:: Problem to work on ::
Update the lines running from the one that contains "Tap the horizontal bar for 金华市" down to the one that contains "[174, 1027]" by putting "Press" wherever "Tap" appears, and leave everything else in those lines the same.

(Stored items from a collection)

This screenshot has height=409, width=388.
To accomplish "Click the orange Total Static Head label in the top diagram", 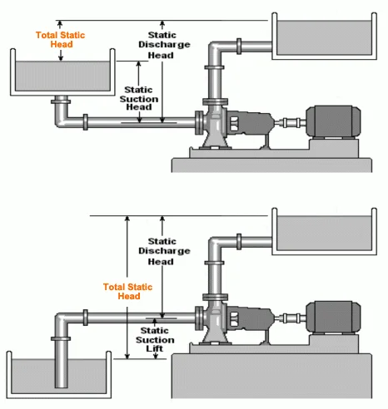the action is pyautogui.click(x=60, y=40).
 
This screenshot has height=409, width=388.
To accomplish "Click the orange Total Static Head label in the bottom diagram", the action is pyautogui.click(x=127, y=291).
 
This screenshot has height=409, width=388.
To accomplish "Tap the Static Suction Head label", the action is pyautogui.click(x=139, y=98).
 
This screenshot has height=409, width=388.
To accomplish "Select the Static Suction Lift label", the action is pyautogui.click(x=155, y=339).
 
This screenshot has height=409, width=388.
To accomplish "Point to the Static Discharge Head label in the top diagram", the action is pyautogui.click(x=164, y=45).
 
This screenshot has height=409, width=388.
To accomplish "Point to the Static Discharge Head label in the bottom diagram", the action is pyautogui.click(x=164, y=251).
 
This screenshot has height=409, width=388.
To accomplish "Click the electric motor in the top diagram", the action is pyautogui.click(x=333, y=121).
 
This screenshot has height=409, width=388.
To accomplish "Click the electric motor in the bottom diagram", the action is pyautogui.click(x=333, y=317).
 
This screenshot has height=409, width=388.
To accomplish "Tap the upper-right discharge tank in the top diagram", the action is pyautogui.click(x=324, y=36).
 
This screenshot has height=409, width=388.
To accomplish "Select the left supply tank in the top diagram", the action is pyautogui.click(x=62, y=72).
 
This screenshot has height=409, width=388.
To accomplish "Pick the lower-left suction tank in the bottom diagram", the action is pyautogui.click(x=59, y=375).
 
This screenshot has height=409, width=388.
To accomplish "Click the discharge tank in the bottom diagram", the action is pyautogui.click(x=324, y=231).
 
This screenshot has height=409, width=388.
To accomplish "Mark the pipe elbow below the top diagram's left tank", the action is pyautogui.click(x=62, y=120).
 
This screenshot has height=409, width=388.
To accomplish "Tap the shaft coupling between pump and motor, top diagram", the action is pyautogui.click(x=290, y=122).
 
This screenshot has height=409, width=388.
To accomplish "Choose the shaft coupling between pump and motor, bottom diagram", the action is pyautogui.click(x=290, y=318).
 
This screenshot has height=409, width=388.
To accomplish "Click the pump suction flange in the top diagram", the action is pyautogui.click(x=199, y=122).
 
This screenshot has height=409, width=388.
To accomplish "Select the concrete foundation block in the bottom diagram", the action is pyautogui.click(x=271, y=376).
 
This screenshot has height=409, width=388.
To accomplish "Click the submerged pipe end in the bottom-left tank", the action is pyautogui.click(x=62, y=384).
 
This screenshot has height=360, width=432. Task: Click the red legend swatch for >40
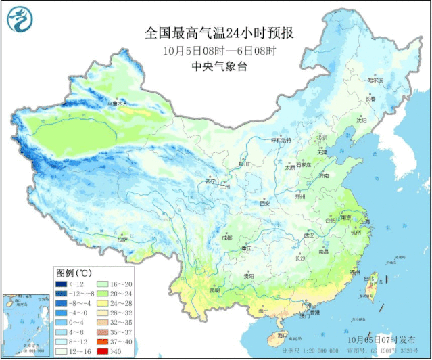[101, 352]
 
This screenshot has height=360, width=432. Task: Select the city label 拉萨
[122, 239]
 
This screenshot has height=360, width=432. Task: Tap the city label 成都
[226, 238]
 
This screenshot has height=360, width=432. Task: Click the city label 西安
[264, 203]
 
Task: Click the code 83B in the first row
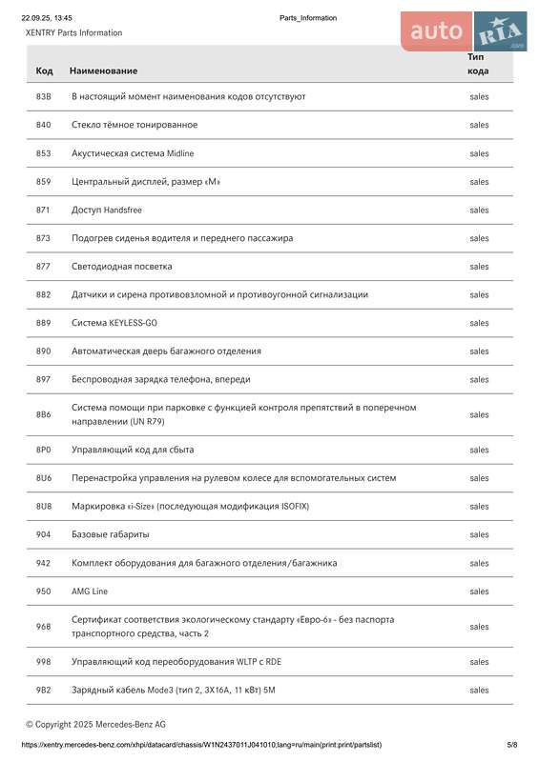pos(44,96)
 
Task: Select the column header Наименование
pos(103,70)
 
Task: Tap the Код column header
pos(45,70)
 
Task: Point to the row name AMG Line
pos(90,592)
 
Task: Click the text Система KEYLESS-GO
pos(114,323)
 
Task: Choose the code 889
pos(44,323)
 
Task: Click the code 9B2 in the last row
pos(44,690)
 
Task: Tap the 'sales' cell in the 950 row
pos(479,592)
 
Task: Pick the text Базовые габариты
pos(110,534)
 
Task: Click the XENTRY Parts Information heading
pos(73,32)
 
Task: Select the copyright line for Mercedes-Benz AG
pos(95,724)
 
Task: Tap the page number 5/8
pos(512,744)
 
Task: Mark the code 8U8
pos(44,506)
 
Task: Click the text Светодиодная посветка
pos(122,267)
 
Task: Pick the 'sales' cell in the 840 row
pos(479,125)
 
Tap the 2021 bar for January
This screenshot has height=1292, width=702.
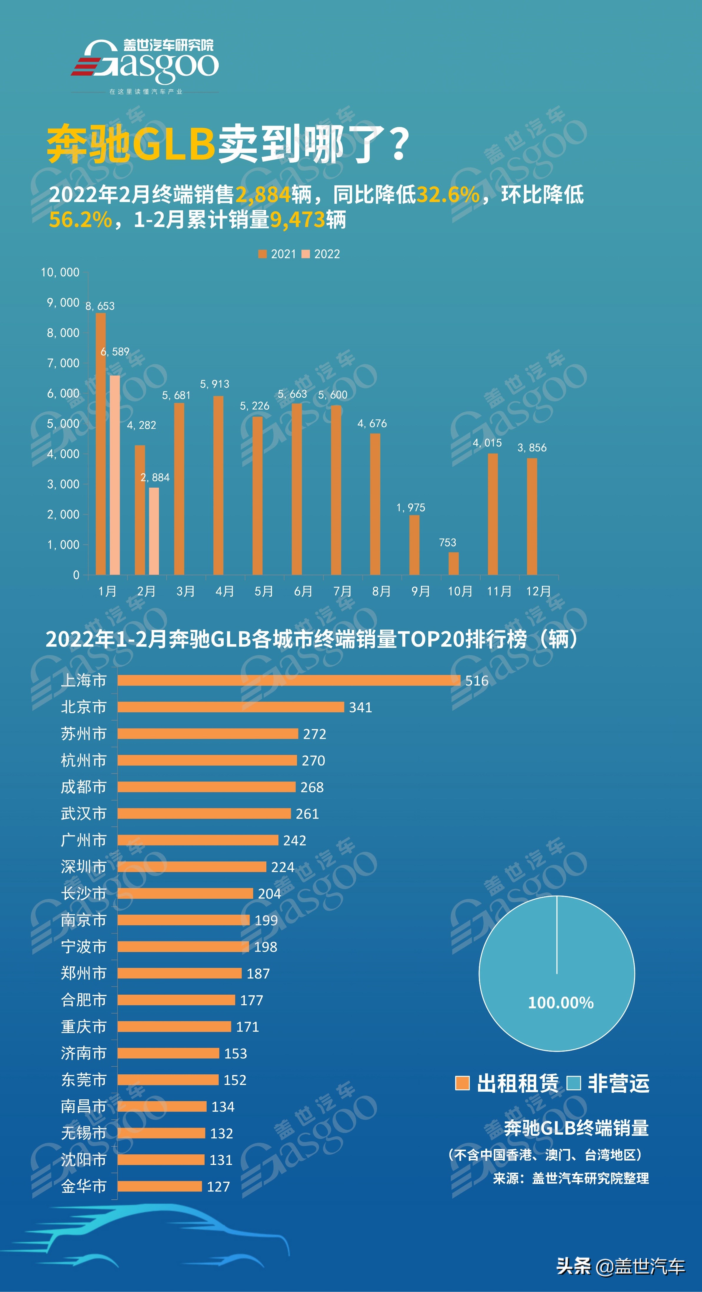[101, 444]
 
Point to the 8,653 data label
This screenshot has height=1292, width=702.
[100, 306]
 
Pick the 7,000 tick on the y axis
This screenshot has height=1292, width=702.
[63, 363]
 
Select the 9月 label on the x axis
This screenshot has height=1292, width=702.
[421, 591]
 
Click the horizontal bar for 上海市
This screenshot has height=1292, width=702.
[288, 680]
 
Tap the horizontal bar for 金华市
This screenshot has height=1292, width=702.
[160, 1186]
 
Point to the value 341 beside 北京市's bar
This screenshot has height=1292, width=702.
[360, 707]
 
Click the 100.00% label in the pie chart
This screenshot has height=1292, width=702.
[560, 1003]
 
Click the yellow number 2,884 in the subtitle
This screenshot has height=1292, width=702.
[263, 195]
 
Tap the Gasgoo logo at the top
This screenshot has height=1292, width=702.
[145, 63]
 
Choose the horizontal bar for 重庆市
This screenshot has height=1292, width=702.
[174, 1027]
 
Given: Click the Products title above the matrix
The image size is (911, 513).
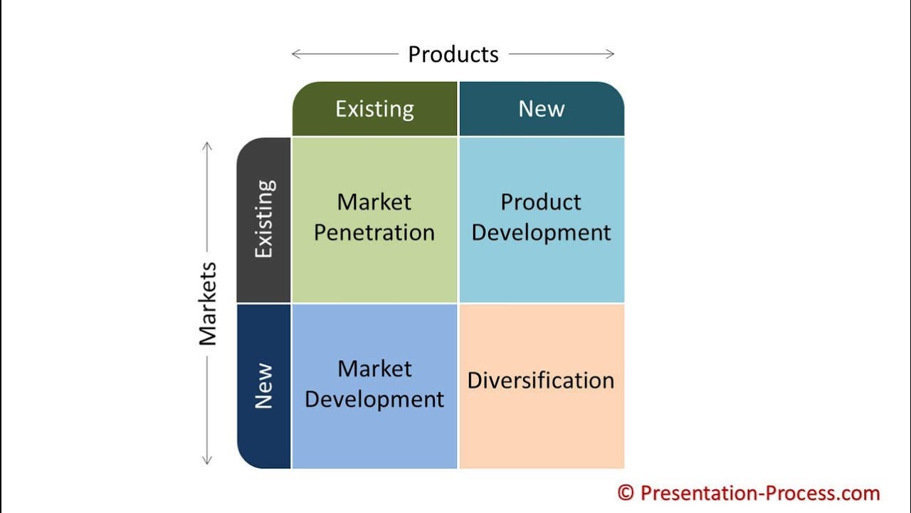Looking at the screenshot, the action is pos(453,54).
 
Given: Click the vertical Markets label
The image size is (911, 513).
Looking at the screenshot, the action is pos(208,304).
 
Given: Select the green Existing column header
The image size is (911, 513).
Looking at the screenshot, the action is pos(374,109).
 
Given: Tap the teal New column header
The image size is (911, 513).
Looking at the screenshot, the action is pos(542,109).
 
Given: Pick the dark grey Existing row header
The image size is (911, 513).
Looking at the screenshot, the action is pos(264,219).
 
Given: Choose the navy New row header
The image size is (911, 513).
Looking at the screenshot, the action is pos(264,385).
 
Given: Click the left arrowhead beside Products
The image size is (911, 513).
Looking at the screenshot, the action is pos(295,54).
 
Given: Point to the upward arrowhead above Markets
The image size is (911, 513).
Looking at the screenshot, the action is pos(207,145).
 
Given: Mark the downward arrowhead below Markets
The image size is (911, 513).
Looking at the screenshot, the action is pos(207,461).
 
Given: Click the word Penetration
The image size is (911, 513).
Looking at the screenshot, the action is pos(374,233).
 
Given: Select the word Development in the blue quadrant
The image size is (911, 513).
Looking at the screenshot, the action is pos(374,399).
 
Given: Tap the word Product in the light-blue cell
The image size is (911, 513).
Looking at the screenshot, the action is pos(541,202).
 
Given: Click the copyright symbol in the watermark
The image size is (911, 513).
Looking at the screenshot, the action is pos(625,492).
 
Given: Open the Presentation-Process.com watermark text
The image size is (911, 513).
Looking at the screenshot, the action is pos(759,492).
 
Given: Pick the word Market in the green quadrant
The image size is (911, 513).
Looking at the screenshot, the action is pos(374,202).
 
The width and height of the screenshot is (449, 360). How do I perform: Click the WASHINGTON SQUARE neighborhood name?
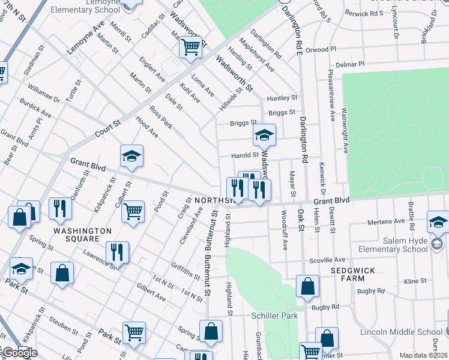click(82, 235)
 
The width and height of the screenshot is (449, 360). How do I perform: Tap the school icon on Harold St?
click(264, 136)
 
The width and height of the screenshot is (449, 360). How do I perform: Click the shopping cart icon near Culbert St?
click(133, 211)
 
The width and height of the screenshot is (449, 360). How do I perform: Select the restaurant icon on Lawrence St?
click(116, 252)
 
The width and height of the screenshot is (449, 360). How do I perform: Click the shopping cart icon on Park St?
click(133, 332)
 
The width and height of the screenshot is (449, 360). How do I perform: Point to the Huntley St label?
click(282, 98)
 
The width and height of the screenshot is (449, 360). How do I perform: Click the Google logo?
click(20, 353)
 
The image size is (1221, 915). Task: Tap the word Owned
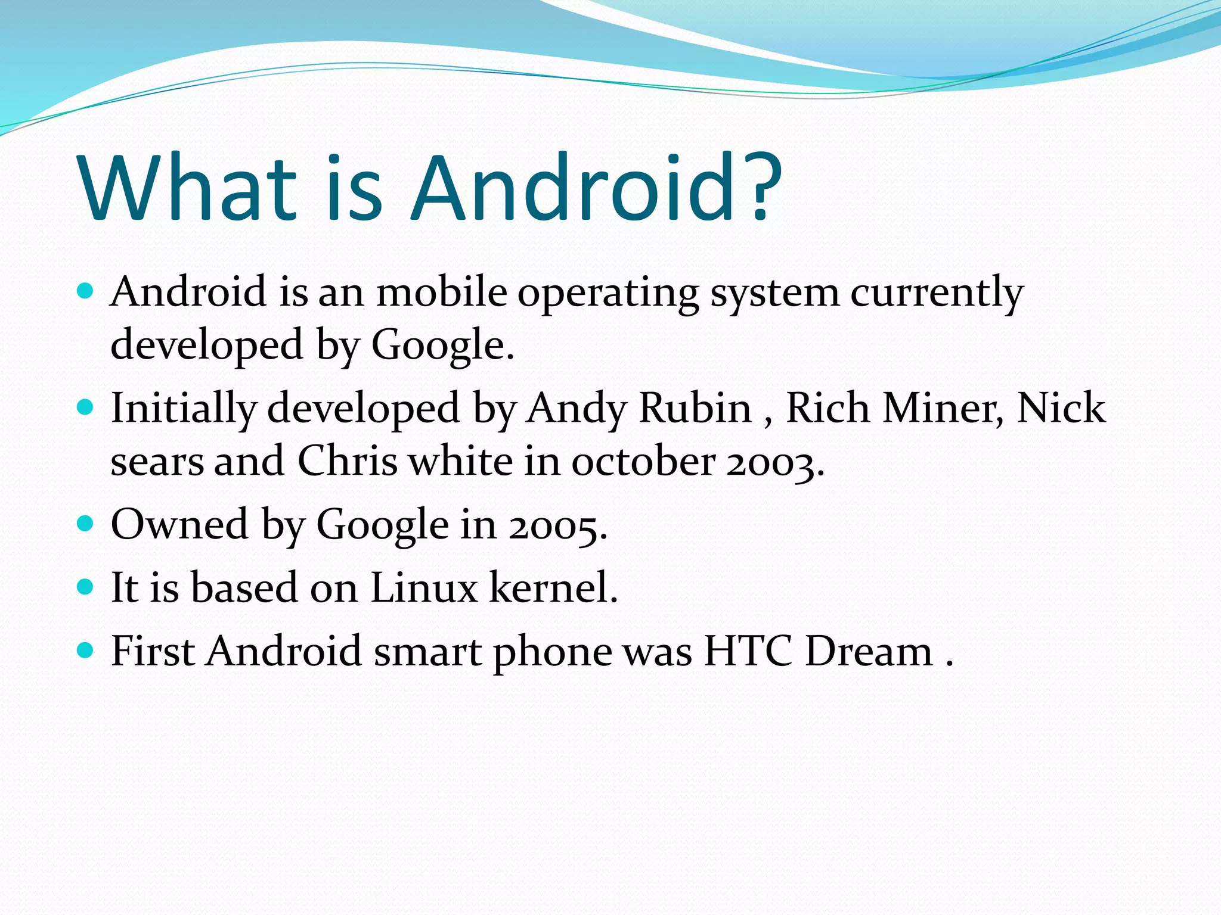[179, 524]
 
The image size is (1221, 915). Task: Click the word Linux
[424, 587]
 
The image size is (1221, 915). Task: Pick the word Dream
[869, 651]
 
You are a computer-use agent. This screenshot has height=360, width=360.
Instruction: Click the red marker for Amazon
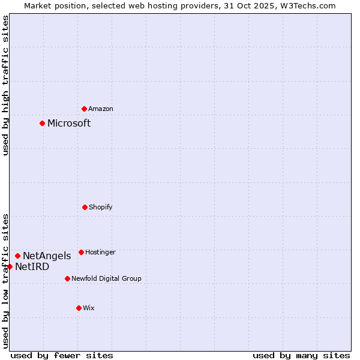(84, 109)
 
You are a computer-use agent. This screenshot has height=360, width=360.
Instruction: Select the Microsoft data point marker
(42, 123)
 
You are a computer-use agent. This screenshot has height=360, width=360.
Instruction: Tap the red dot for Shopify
(85, 207)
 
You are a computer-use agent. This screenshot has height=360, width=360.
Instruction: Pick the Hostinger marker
(81, 252)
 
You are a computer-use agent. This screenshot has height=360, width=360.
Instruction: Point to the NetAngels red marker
(17, 256)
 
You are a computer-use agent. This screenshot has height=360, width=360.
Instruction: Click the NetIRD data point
(10, 266)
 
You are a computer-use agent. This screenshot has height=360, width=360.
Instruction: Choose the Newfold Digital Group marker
(67, 278)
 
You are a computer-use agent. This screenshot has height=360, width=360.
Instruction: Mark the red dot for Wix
(79, 308)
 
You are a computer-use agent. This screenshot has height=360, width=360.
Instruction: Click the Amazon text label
(101, 109)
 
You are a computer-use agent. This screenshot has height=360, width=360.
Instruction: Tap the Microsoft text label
(69, 124)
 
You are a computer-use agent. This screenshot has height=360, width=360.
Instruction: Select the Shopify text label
(101, 208)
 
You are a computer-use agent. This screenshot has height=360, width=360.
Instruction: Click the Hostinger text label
(100, 253)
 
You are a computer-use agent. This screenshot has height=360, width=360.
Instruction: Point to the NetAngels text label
(47, 256)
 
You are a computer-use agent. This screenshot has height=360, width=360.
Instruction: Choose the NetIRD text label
(32, 267)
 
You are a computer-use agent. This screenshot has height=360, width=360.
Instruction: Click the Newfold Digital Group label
(106, 279)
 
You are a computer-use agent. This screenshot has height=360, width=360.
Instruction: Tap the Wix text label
(89, 308)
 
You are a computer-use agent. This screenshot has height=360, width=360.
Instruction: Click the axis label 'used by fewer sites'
(62, 355)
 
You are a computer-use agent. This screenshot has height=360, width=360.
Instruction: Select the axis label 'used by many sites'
(301, 355)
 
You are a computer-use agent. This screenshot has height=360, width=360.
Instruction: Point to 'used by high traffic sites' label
(5, 85)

:: Answer to the problem ::
Press the horizontal bar for 金华市
This screenshot has height=1292, width=702.
[160, 1186]
 
Point to the value 341 beside 北京市's bar
This screenshot has height=1292, width=702.
[360, 707]
 
Click the 100.00% label in the pie chart
This screenshot has height=1292, width=702.
[560, 1003]
 
Click the yellow number 2,884 in the subtitle
This screenshot has height=1292, width=702.
[263, 195]
 
Press the Gasgoo logo at the top
This screenshot has height=1292, width=702.
[145, 63]
 
Choose the horizontal bar for 重庆市
This screenshot has height=1292, width=702.
[174, 1027]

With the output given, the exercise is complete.